Praising is more than words or a song. It’s the position of your heart. Sure I was on the worship team, reciting my ‘thank you Jesus’ prayers and have my ‘Look at God’ moments, But internally, I built up a no-praise wall in my heart that slowly decayed my countenance and my ability to hear God. I went through a very rough time from the beginning of last year up until March of this year, which took a toll on my relationship with God. And hence attributed to my hardened heart towards praising God. Instead, I replaced my ability to praise with complaining. Why is this happening to me. Why am I going through this. God must hate me. I have no idea what I’m doing with my life. All these things have flooded my mind for the past year or so. And even though God had healed me from my depressive state, up until Tuesday, I’ve since forgotten the power of praise. I used to be the type to delight only in praising God. That was how I was able to cope and function with the external factors of life. It was through authentic praise that I would feel intimately close with God. Where all my problems would seemingly fly away as I connected with heaven to worship God for who He is.

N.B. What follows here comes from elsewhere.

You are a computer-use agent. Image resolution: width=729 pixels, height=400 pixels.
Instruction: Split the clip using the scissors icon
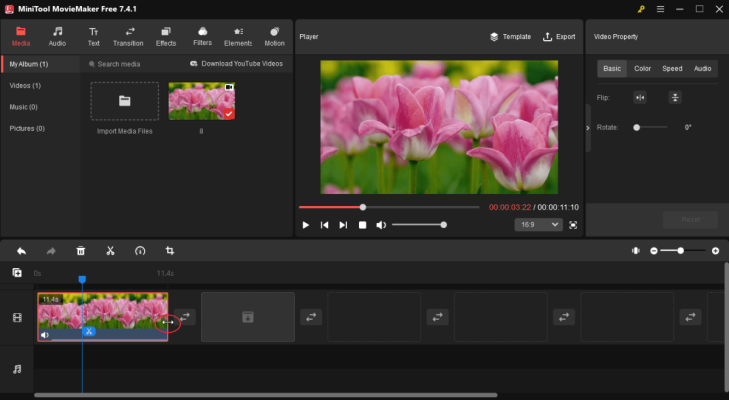click(x=111, y=251)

But sadly, I can’t remember the last time I had a moment like this. The moment where I freely worshiped God for just being God! No strings attached, not expecting a blessing in return. Just raw true, praise. We may be praising Him in the hopes that He will answer the prayers we have been requesting of Him. Or praising Him in advance for dealing with the problems in our lives. And nothing is technically wrong with that. But we shouldn’t praise Him only on this basis alone. Because honestly, He doesn’t have to answer our prayers. He sovereign and He can do whatsoever He pleases. But when you are able to say God, I don’t care if you answer my prayers, I will still worship you. I will still bring you praise because you are completely worthy. Even if my life is in shambles you will always be worthy. This is the heart that God is looking for.
In Luke 19:38-40, a whole crowd of people began to praise Jesus with a loud voice but the Pharisees told Jesus to rebuke them for worshiping Him. And then the coolest thing happened. Jesus told the Pharisees, if they stop, even the rocks on the side of the road will cry out in their place. All of creation’s role is to praise Him! I’m fully convinced that we still don’t understand the greatness of God. Why? Because if we did, nothing on this Earth will keep us from giving Him praise. The rocks get it. They don’t stop praising based on external things that may happen. They are forever inclined to giving their creator praise.
Something powerful happens when we delight ourselves in the Lord. In Psalm 22:3 it says that “God inhabits the praises of his people.” When you praise, you are inviting God’s presence to come and dwell with you. It opens the door to hearing His voice. I have been struggling to hear God’s voice recently, but it makes total sense that it’s because I have stopped praising Him. You would think I would have figured it out by now, but when you become so accustomed to not doing something for several months, it makes it easy to forget it importance. Even in these two days short days, I am filled with so much more joy and am hearing His voice little by little. It’s as if God is teaching me the basics, all over again. I feel like I have been stretched so much in this season, but I know there is purpose in it all. It’s easy to be consumed with our problems, or worries but never allow those things to stop you from doing the one thing you know you were created to do. Praise!